What is needed: Your answer is a copy of every line in the records where "checkbox" appears.

Records supplied:
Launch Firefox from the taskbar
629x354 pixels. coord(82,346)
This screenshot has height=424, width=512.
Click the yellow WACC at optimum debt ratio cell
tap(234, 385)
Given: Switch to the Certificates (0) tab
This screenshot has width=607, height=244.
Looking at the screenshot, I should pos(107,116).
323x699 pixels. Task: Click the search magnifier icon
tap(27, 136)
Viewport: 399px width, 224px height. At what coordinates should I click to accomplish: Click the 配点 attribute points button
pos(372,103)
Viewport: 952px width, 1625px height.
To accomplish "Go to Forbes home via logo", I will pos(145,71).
* * *
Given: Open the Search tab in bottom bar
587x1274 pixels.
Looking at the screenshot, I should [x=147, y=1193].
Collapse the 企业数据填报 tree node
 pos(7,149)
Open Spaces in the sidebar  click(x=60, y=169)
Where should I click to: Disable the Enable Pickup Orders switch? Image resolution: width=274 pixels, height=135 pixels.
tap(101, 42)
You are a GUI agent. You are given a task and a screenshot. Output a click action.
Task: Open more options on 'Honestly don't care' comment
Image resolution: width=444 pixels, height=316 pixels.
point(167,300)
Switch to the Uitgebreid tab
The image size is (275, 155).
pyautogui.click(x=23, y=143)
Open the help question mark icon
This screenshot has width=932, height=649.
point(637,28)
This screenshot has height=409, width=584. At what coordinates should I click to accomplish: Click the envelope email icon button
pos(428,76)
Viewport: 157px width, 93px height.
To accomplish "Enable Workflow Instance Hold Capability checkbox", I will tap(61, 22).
...
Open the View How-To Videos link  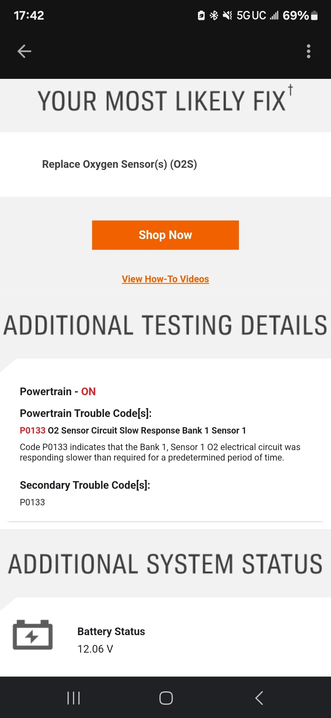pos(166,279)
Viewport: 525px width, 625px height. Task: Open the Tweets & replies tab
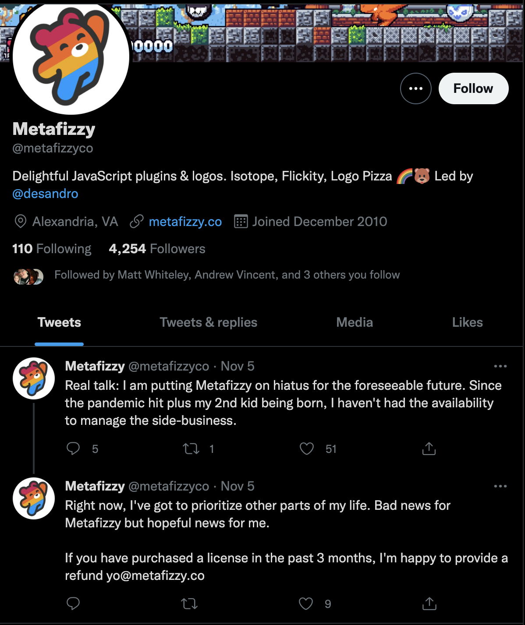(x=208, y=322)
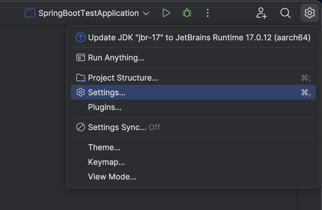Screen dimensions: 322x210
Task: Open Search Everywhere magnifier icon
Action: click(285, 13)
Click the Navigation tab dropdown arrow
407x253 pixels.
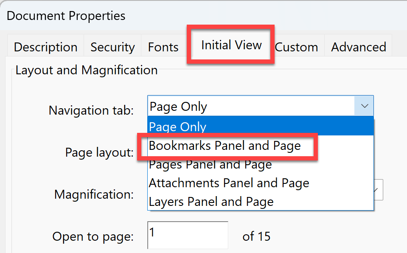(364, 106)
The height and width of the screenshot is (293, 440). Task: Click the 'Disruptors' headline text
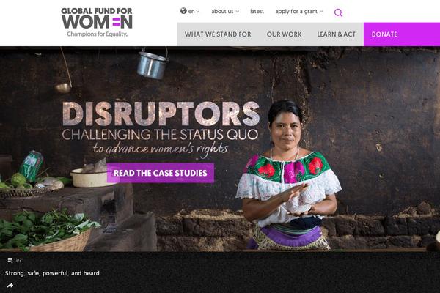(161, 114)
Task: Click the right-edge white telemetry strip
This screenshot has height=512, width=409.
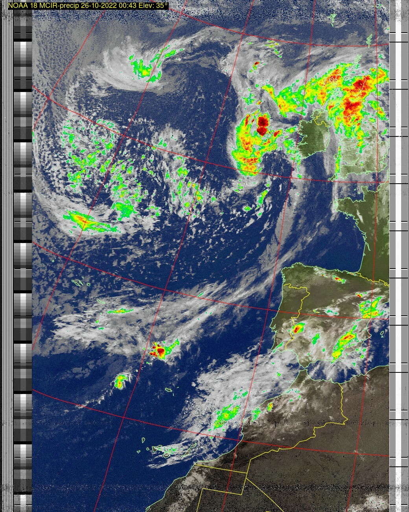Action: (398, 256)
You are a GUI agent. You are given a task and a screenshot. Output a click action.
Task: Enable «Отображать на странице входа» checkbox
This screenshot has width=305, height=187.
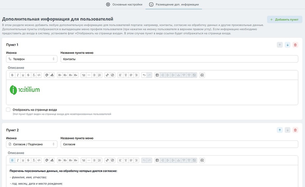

Task response:
To accomplish "Enable Workflow Instance Hold Capability checkbox", I will tap(61, 22).
Task: Enable «Отображать на странице входа» checkbox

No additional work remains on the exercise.